NOTE 3 – Long-Term Debt:

 

   

June 30,

   

December 31,

 
   

2013

   

2012

 
                 

First mortgage payable to Bank of North Georgia pursuant to revolving credit agreement, maturing December 20, 2017

  $ 1,714,522     $ 1,868,294  
                 

Second mortgage payable to Bank of North Georgia pursuant to revolving credit agreement, maturing February 28, 2017

    793,801       814,969  
      2,508,323       2,683,263  

Less current maturities of long-term debt

    344,796       342,919  
    $ 2,163,527       2,340,344  

 

In 2007, the Company entered into a first mortgage agreement with Bank of North Georgia secured by the Company’s corporate office and distribution facility. Interest is payable at LIBOR plus 2.5% (2.75% at June 30, 2013).

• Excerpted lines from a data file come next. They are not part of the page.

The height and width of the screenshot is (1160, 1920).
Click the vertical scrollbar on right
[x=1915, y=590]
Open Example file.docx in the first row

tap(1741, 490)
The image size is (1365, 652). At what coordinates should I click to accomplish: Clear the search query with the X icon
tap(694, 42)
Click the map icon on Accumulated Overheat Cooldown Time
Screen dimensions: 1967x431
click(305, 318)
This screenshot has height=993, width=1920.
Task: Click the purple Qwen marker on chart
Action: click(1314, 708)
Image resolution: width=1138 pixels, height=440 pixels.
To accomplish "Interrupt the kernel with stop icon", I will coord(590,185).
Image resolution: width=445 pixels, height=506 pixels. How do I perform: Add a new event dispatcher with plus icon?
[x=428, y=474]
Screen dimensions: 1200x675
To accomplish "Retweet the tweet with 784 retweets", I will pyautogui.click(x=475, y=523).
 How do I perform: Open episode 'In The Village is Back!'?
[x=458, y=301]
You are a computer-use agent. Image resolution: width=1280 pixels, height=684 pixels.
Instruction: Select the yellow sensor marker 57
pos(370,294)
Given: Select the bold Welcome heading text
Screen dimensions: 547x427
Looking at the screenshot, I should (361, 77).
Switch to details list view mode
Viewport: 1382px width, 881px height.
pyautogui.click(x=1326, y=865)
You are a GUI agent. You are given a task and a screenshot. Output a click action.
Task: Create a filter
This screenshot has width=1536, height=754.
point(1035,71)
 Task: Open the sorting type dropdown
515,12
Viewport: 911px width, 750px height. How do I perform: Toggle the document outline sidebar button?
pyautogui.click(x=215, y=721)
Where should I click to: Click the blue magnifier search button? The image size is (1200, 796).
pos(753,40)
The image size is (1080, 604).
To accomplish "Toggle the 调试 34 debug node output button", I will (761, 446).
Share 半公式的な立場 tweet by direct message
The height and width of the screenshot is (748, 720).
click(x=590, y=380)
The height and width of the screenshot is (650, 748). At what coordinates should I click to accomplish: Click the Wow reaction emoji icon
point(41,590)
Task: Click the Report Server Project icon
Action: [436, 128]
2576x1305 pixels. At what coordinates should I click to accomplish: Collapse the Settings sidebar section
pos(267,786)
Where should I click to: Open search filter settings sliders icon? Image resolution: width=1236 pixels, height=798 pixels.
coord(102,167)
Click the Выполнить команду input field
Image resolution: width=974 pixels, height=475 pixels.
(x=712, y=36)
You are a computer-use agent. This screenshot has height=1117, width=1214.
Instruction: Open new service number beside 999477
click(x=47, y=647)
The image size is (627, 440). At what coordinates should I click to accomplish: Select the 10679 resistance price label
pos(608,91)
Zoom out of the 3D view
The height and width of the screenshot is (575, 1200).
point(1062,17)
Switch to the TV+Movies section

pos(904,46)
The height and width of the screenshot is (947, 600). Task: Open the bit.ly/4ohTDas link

This agreement is secured by all of the Company’s assets.

 

In 2012, the Company entered into a second mortgage agreement with Bank of North Georgia secured by the Company’s corporate office and distribution facility. Interest is payable at 4.25%.                                                   

 

The Company is in full compliance with all terms, conditions and covenants of the credit agreements. The outstanding balance under those agreements was paid in full on July 1, 2013.

 

NOTE 4 – Supplemental Cash Flow Information:

 

Cash paid for interest was $257,243 and $258,493, respectively, for the six-month periods ended June 30, 2013 and 2012.

 

NOTE 5 – Contingencies:

 

The Company is involved in various legal actions and claims arising from the normal course of business. In the opinion of management, the ultimate outcome of these matters will not have a material impact on the Company’s results of operations, cash flows, or financial position.          

 

 

 
 

 

 

 

NOTE 6 – Due To Shareholders:

 

As of June 30, 2013 and December 31, 2012, the Company had outstanding balances payable to its shareholders for $343,978 and $372,950, respectively. There are no fixed repayment terms for these obligations. These amounts are included in other current liabilities on the consolidated balance sheets.

 

NOTE 7 – Subsequent Events:

 

Management has evaluated events and transactions for potential recognition or disclosure through September 12, 2013, the date which these consolidated financial statements were available for issuance.

 

On July 1, 2013, the Company sold substantially all of its assets to Superior Uniform Group, Inc.